Turn the material below into a numbered list with one item per line, skipping any blank lines. Leave the pictures out.
-- Start Raw records --
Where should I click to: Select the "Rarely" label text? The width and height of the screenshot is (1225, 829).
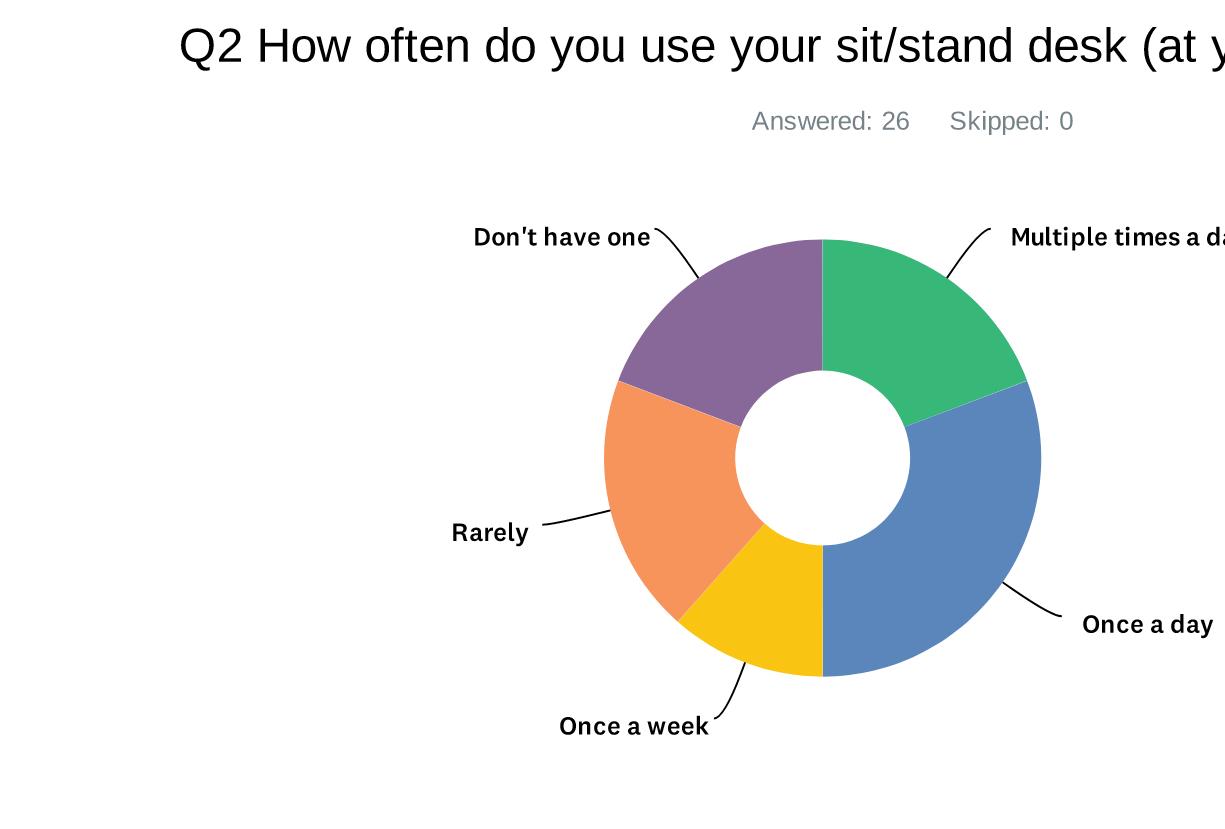pos(490,533)
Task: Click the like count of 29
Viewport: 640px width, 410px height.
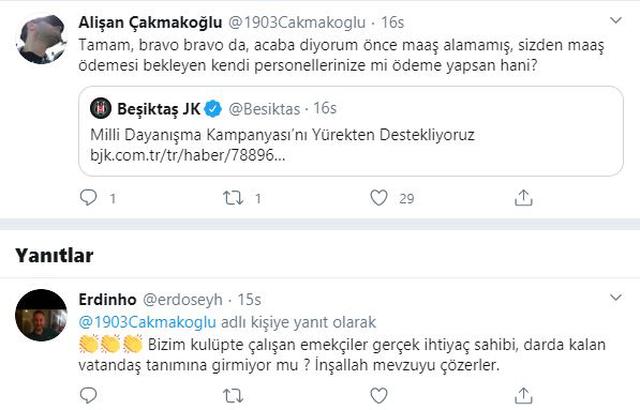Action: tap(407, 200)
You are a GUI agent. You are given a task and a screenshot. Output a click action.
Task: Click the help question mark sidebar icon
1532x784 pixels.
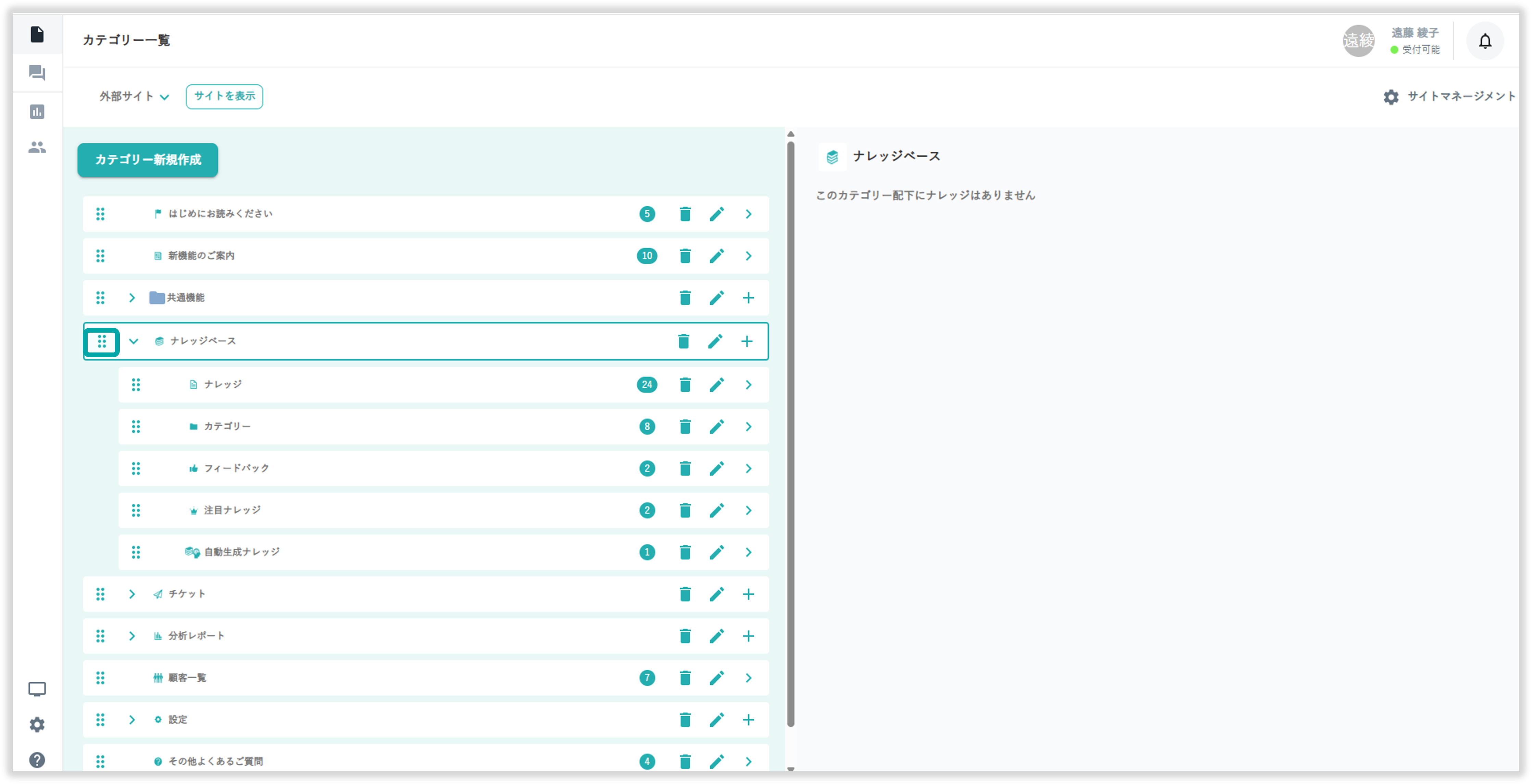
-- End Raw records --
### Output of the task
1. Where should I click to: Select the "Rarely" label text? The width and height of the screenshot is (1225, 829).
2. pos(490,533)
3. Task: Click the like count of 29
4. Viewport: 640px width, 410px height.
5. Action: tap(407, 200)
6. You are a GUI agent. You are given a task and a screenshot. Output a click action.
7. Task: Click the help question mark sidebar icon
8. 1532x784 pixels.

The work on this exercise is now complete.